====== Extracted text
# relaxing day!



## MaduroSmoke (Sep 21, 2008)

Heres a pic from 2day it was relaxing.2day i enjoyed a reyes family premier that i was bombed.It was a good day i watch probably 7 B1's take off right out my backyard...well i was in the kitchen watching them it was kinda chilly.
heres my pic kinda harsh but the point was relaxing!!


----------



## baba (Nov 5, 2007)

It must be nice to sit at the kitchen table and have a cigar


----------



## m69c44 (Nov 5, 2007)

I was thinking the same thing


----------



## MaduroSmoke (Sep 21, 2008)

i like it and the houses on base have a sliding glass door it has a great view:redface:


----------



## amateurke (Mar 28, 2008)

there it's all about ; Relaxing!!


----------



## JoeyBear (Jul 31, 2007)

Looks like a mighty fine time!!


----------



## Paint (Mar 1, 2008)

Must be nice to burn one in the house!


----------



## sofaman (Jun 20, 2007)

Good Times!!!


----------



## mhlatke (Oct 13, 2007)

You can never get enough time to relax - enjoy it when you can!


----------



## Redbeard (Aug 7, 2006)

paint said:


> Must be nice to burn one in the house!


no doubt !! lucky mofo!!


----------



## svb (Jan 12, 2008)

luckeeeeeee!


----------



## cboor001 (Aug 6, 2008)

Nice bro... Oh man, I wish I could smoke in the house...:mumbles:


----------



## maduro4me-cl (Jun 11, 2008)

I have to agree with most of the previous posts. Smoking in the house must be nice.


----------



## MaduroSmoke (Sep 21, 2008)

it took some convincing before i could but its all good now!!


----------



## CGARMAN23 (May 16, 2008)

Everyone should be able to relax and have a cigar, in the house even better.


----------



## shrtcrt (Jan 29, 2006)

So what did you think about the cigar?


----------



## MaduroSmoke (Sep 21, 2008)

The cigar was good i like it wasn't my favorite but it hit the spot for the moment.


----------



## DBCcigar (Apr 24, 2008)

Need to try one of those!


----------



## ezmoney5150 (Jan 23, 2008)

That's why it's relaxing. We can sit in our house and smoke a great stick insetead of freezing in the garage.


----------



## happy1 (Jun 29, 2007)

Nice!!


----------



## MaduroSmoke (Sep 21, 2008)

The night after the pic i had a Nub conn. And then last night i had a CAO Gold maduro!!!!! and i wake up this morning to snow???WTF


----------



## brightpaths (Jul 4, 2007)

Well done! There's no better way to bring the day to its full height. 

Keep the smoke going,
Don


----------



## karmaz00 (Dec 5, 2007)

very nice


----------



## allenrs (Oct 15, 2008)

I have to go to the spare bedroom and smoke right now but sometime his winter I will have the basement turned into my cigar cave.


----------



## MaduroSmoke (Sep 21, 2008)

sweet a cigar cave...lol if the garage was more insulated there where i would be it has our old reclining couch!


----------



## allenrs (Oct 15, 2008)

Yep Just me and the boy's,a tv and my stash.I"ll try to post some pics when I get it done.


----------



## MaduroSmoke (Sep 21, 2008)

Damn it i have no Boys smoking alone sucks.....lol some ppl come visit


----------



## EKGOTSKILLZZ (Jun 17, 2008)

nice ,,.


----------



## Cigary (Oct 19, 2007)

Dude, you have my exact kitchen table, except you get to smoke at yours. How unfair is that?


----------



## MaduroSmoke (Sep 21, 2008)

ha ha but i smoke alone so it sucks!!!!!!!!!!!


----------
============
* _Direction A_
Rewrite the paragraph of the forum thread that begins "Heres a pic from 2day" as a short bulleted list that keeps its main facts.
====== Listed entries
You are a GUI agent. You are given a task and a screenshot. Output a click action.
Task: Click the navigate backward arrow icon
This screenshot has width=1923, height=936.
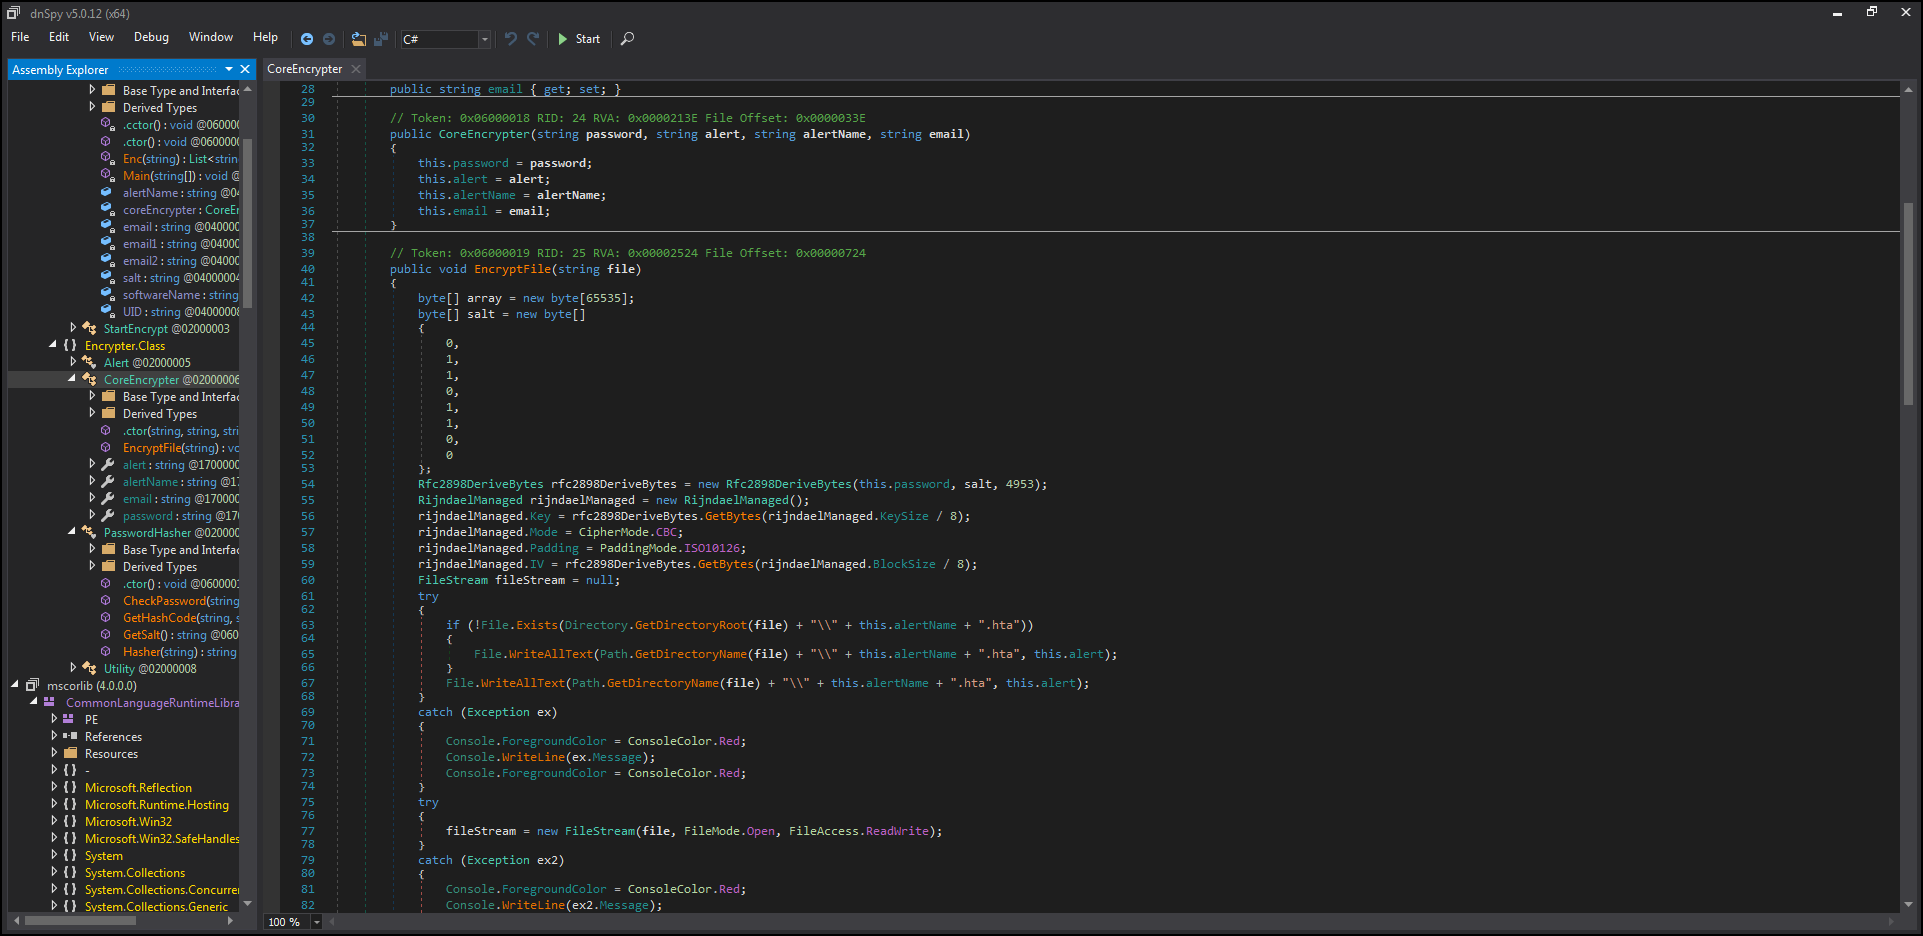(307, 39)

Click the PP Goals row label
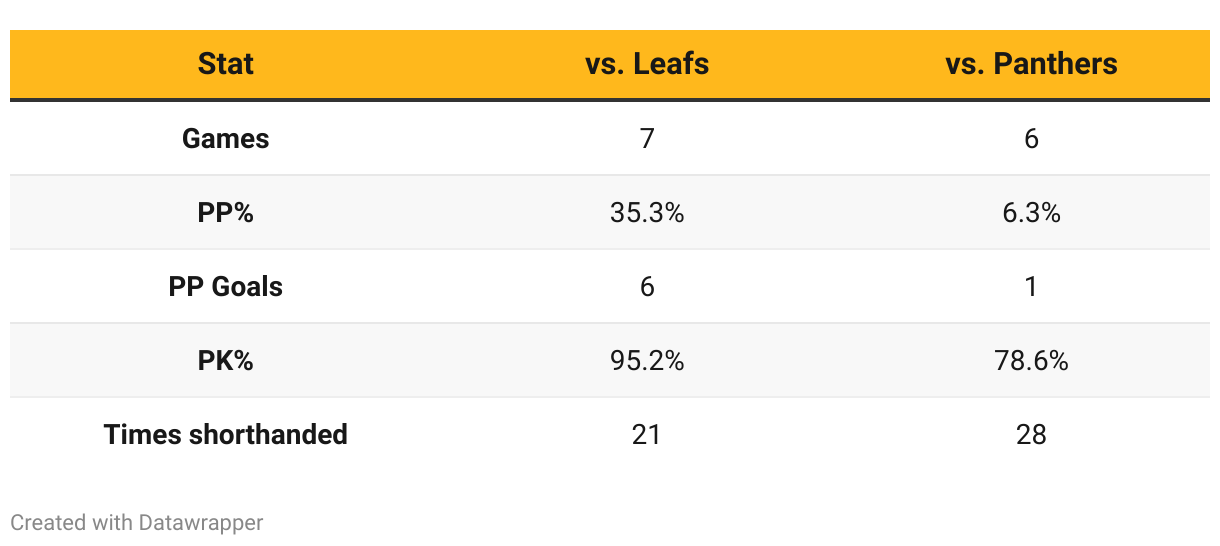click(x=226, y=286)
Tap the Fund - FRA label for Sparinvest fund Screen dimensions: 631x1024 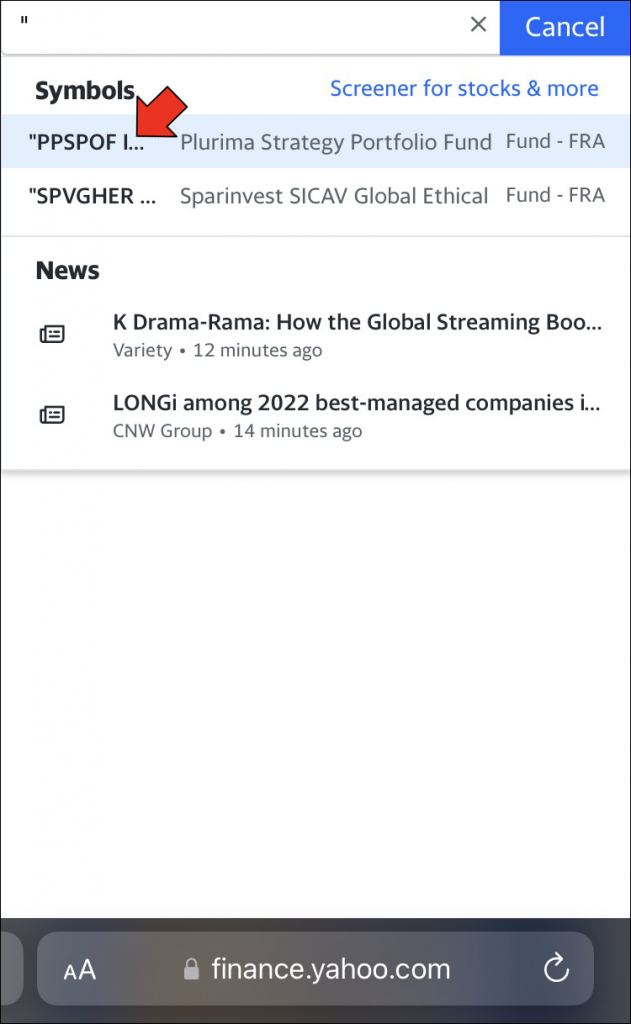click(555, 195)
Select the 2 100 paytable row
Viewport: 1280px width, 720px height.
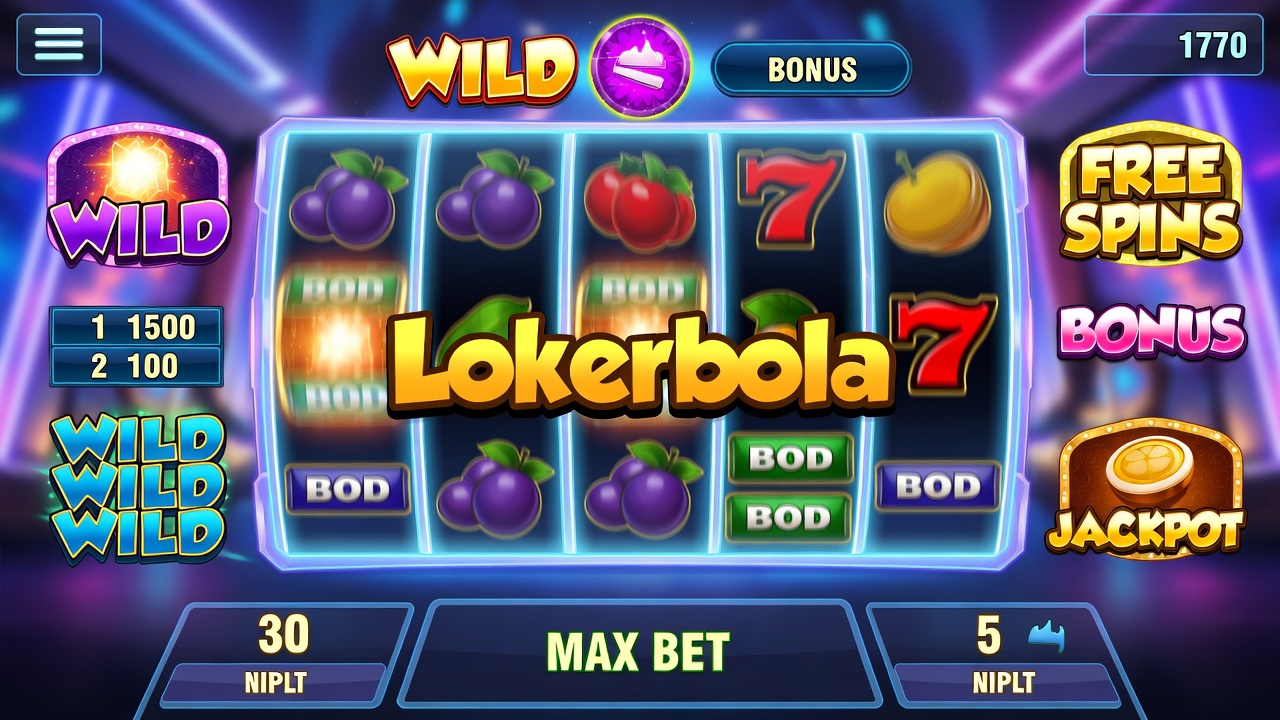tap(137, 366)
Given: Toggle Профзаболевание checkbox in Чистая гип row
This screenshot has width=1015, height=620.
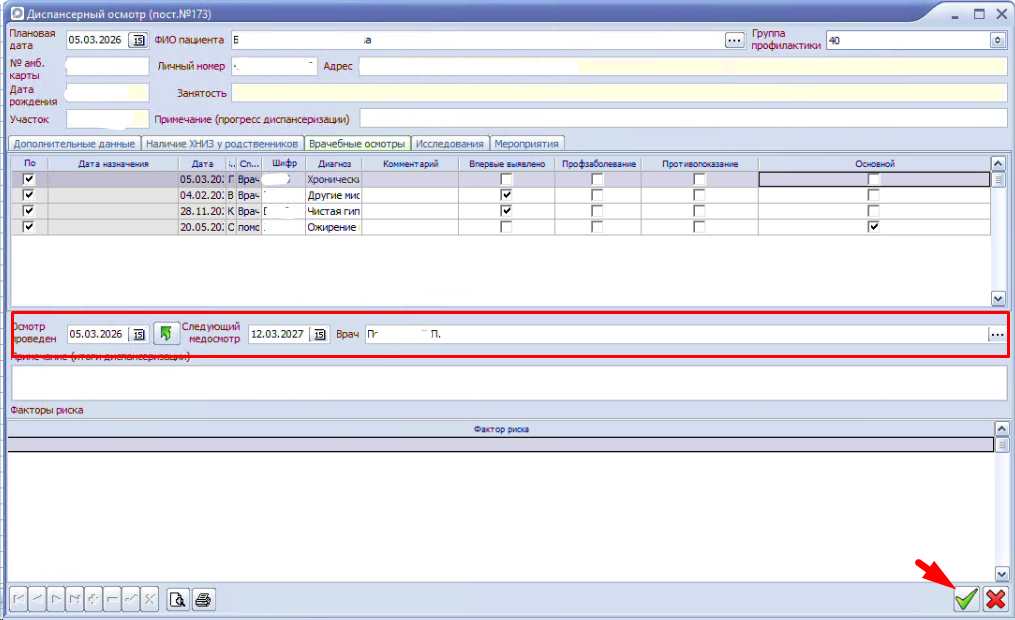Looking at the screenshot, I should pyautogui.click(x=597, y=211).
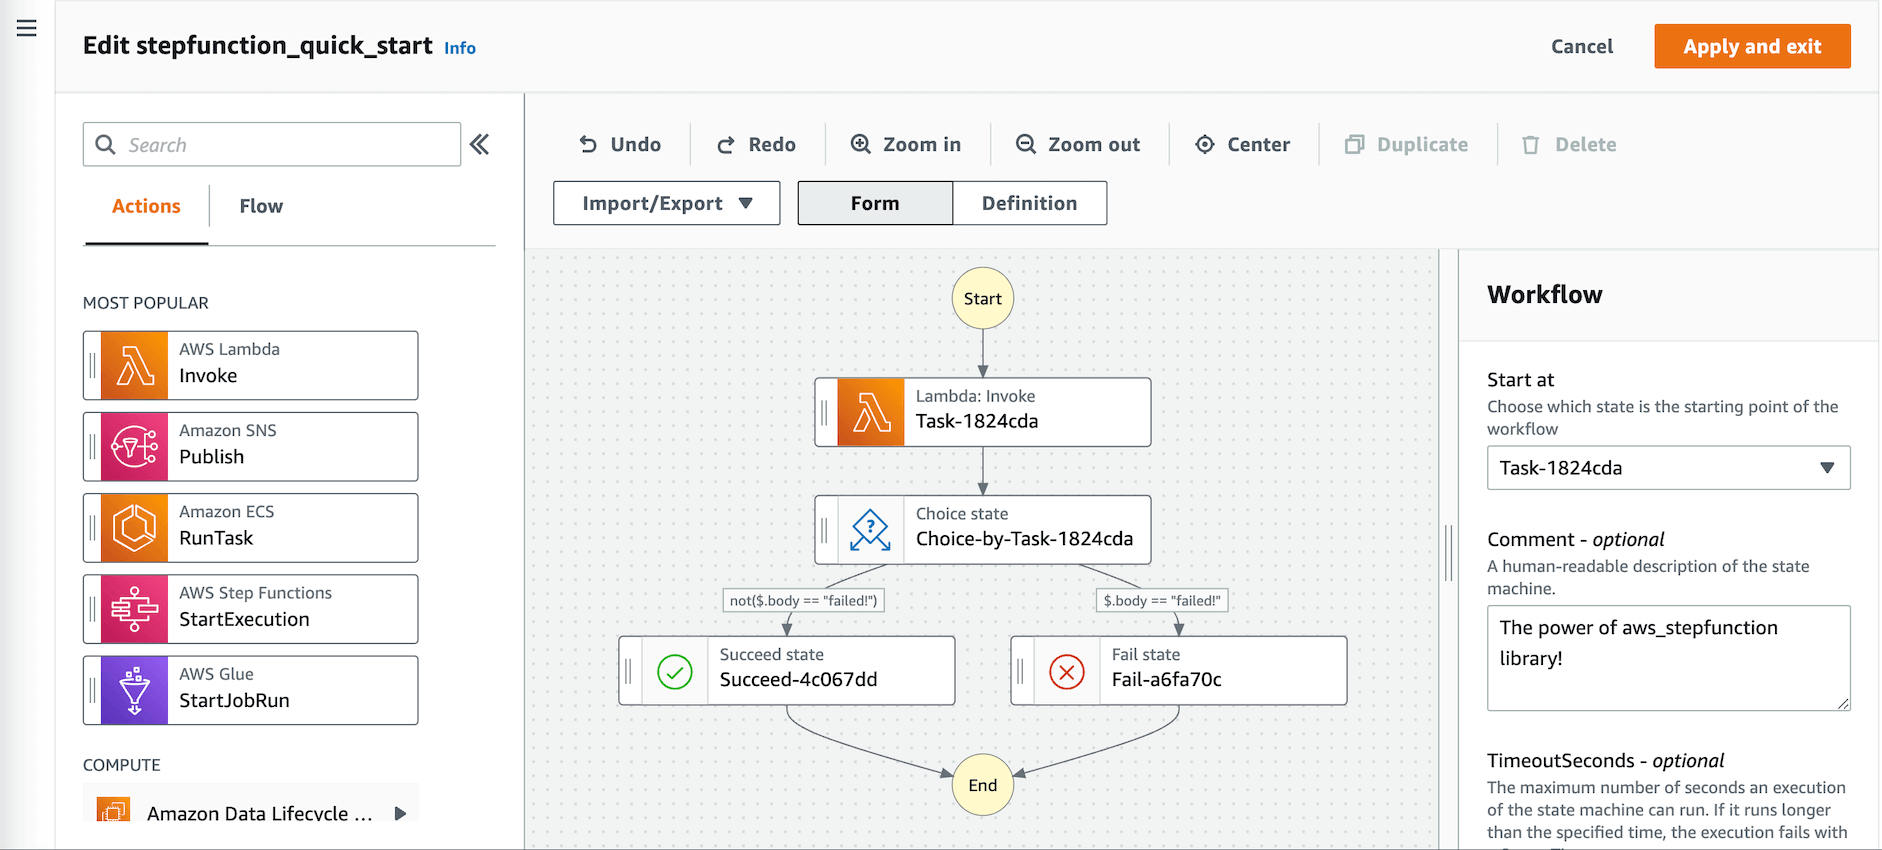Switch to Form view
1882x850 pixels.
[x=875, y=203]
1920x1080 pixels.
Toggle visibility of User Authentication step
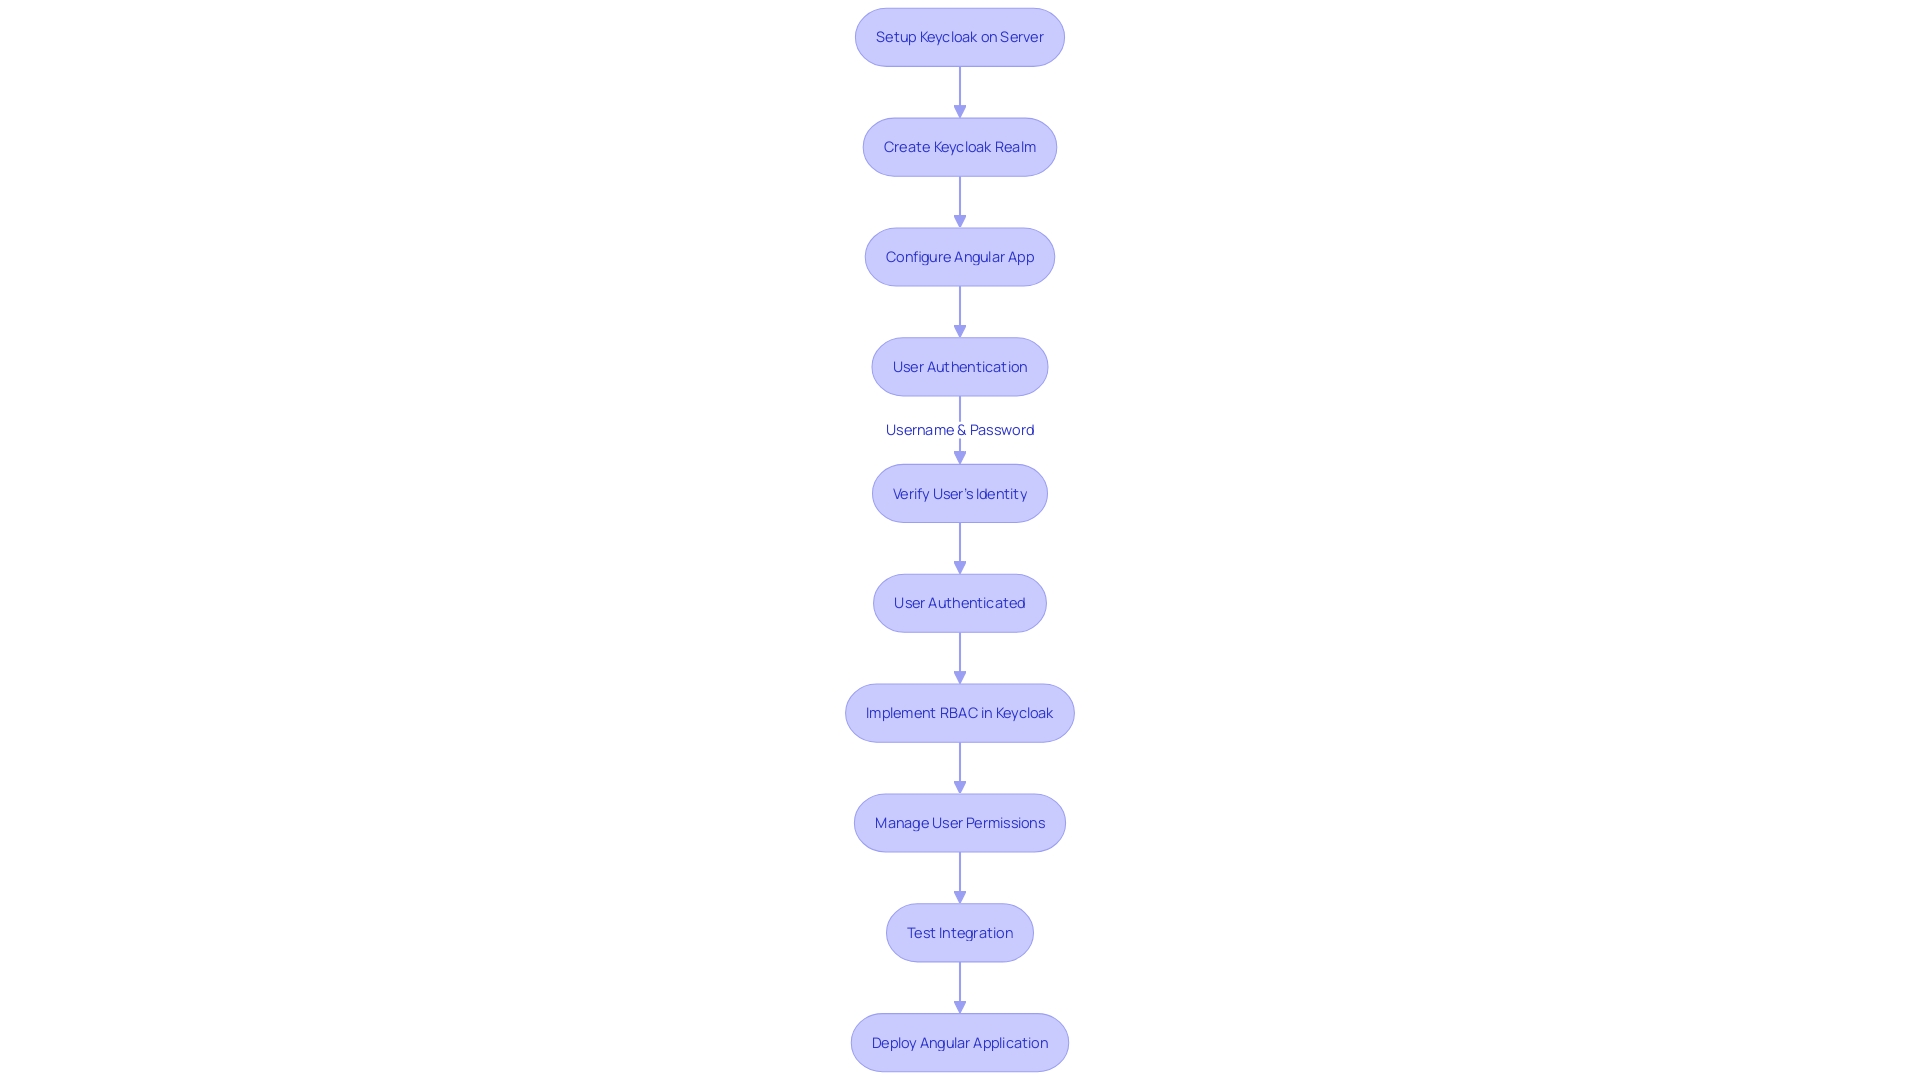960,367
============
* _Direction B_
From the listing, output word for word the lines starting at the one that contains "Select the 2 100 paytable row" and ending at the one that contains "[x=875, y=203]", both included. Leave the pictures out.

* _Response A_
- The picture is from today, which was a relaxing day.
- The poster enjoyed a Reyes Family Premier that the poster had been bombed.
- It was a good day.
- About seven B1s took off right out of the backyard, watched from the kitchen.
- It was somewhat chilly.

* _Response B_
Select the 2 100 paytable row
Viewport: 1280px width, 720px height.
tap(137, 366)
Given: Toggle Профзаболевание checkbox in Чистая гип row
This screenshot has width=1015, height=620.
Looking at the screenshot, I should pyautogui.click(x=597, y=211).
Switch to Form view
1882x850 pixels.
[x=875, y=203]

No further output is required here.